** Opening Given records block **
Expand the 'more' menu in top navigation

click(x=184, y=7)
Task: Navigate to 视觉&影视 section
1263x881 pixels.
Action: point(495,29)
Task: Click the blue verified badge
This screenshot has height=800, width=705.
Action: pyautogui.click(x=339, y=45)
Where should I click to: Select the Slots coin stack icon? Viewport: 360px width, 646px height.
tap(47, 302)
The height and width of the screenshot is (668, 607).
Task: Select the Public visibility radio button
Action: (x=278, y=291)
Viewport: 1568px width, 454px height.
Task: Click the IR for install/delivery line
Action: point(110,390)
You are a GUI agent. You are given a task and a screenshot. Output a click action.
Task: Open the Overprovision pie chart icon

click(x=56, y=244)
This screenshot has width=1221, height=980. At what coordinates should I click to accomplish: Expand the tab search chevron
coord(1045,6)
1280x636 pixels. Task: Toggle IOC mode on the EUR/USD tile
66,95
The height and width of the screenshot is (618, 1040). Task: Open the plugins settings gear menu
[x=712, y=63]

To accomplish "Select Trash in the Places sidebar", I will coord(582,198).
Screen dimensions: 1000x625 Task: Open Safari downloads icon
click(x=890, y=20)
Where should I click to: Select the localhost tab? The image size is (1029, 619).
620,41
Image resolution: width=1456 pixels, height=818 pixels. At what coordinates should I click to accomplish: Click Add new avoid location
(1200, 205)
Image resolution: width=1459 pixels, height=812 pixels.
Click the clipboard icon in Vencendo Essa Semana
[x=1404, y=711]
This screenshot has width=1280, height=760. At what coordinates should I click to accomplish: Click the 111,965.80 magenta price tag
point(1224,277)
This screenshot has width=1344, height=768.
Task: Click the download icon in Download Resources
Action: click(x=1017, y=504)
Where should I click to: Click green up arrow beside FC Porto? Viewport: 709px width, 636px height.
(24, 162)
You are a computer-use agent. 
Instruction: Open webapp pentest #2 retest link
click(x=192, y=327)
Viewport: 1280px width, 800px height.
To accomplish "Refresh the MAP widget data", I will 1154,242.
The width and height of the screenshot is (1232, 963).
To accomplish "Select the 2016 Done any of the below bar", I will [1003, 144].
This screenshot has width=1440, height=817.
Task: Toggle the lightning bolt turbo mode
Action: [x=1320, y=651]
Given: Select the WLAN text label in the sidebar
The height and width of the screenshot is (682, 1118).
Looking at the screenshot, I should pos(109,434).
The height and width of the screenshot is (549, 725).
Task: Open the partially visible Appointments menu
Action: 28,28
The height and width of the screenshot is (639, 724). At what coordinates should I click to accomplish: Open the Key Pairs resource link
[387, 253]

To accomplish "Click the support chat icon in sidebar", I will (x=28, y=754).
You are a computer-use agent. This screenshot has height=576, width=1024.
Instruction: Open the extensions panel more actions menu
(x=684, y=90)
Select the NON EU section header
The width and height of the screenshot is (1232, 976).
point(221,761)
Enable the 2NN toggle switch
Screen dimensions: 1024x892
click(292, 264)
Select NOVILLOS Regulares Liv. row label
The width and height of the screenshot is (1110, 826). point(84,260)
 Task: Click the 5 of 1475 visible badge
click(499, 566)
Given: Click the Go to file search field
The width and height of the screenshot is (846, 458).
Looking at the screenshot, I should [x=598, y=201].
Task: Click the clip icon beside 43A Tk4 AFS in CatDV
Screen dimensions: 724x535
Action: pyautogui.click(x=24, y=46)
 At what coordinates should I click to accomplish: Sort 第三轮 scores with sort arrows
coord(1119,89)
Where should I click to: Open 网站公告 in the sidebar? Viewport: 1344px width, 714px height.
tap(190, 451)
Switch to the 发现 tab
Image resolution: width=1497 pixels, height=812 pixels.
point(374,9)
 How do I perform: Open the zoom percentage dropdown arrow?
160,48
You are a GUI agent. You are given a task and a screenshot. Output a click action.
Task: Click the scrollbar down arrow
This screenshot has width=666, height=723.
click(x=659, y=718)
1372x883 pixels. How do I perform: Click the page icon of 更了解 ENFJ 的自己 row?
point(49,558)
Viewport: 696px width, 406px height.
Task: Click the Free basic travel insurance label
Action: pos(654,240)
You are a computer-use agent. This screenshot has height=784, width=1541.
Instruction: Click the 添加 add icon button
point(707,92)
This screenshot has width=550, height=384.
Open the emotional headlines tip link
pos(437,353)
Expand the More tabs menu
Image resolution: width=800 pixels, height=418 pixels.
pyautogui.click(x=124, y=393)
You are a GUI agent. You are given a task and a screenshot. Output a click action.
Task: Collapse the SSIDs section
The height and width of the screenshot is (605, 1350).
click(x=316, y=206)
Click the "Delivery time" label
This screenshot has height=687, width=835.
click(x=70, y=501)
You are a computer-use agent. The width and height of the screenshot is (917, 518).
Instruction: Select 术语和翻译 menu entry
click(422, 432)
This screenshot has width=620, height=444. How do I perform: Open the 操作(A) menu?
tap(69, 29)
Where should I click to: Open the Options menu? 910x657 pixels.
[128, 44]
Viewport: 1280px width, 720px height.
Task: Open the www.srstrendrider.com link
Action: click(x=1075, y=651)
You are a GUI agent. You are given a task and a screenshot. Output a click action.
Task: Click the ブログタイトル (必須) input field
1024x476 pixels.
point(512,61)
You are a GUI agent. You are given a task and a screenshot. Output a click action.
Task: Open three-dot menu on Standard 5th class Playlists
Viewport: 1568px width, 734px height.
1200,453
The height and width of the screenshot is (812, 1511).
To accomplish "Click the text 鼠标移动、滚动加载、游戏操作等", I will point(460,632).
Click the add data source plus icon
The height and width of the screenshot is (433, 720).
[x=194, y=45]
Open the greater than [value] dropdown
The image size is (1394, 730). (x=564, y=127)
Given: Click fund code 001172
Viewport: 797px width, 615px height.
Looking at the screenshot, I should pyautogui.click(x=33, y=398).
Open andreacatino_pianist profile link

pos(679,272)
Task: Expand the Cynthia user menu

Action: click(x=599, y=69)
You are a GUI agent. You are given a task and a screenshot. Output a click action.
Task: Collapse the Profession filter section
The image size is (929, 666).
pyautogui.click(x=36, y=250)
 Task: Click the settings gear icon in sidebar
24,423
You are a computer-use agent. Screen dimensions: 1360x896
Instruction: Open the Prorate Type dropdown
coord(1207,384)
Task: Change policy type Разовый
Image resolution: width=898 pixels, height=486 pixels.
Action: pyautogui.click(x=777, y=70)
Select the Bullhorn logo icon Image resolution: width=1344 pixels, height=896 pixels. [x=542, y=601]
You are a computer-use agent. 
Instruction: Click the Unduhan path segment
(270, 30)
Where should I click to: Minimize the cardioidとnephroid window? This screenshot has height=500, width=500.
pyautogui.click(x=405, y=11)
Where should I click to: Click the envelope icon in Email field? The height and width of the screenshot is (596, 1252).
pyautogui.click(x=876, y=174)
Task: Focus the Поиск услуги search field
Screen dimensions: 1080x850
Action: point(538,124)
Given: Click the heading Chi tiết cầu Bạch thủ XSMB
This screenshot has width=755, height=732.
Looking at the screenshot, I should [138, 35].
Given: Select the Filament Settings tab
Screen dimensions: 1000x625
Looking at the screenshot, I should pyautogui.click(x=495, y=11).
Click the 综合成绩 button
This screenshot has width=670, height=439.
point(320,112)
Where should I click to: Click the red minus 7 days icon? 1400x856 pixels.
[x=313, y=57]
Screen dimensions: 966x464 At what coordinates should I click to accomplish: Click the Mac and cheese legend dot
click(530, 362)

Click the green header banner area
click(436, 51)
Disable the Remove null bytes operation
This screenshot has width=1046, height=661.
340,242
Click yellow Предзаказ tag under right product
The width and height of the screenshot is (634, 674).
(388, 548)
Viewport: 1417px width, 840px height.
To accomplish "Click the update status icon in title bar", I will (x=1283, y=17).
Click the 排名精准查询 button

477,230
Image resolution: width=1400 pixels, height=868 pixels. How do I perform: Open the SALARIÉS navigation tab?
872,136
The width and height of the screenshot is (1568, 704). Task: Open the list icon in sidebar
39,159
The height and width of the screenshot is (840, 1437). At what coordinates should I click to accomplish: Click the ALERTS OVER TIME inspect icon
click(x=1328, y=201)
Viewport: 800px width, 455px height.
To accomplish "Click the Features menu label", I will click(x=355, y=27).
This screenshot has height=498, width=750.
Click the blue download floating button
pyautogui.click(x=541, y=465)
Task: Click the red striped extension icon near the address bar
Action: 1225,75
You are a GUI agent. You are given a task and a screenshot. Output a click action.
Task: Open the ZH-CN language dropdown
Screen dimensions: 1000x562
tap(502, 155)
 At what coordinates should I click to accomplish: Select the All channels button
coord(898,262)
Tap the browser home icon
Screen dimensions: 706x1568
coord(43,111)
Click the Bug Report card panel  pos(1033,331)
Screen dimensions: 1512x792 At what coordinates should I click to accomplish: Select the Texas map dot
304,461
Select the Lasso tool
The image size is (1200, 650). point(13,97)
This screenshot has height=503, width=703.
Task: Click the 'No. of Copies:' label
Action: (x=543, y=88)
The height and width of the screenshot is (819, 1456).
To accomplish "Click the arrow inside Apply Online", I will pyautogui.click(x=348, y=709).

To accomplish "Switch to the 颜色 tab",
** Closing Given records block **
### What is expected
After identifying the lines above that contain "data", copy each one.

### Task response
To accomplish "Refresh the MAP widget data", I will 1154,242.
Click the add data source plus icon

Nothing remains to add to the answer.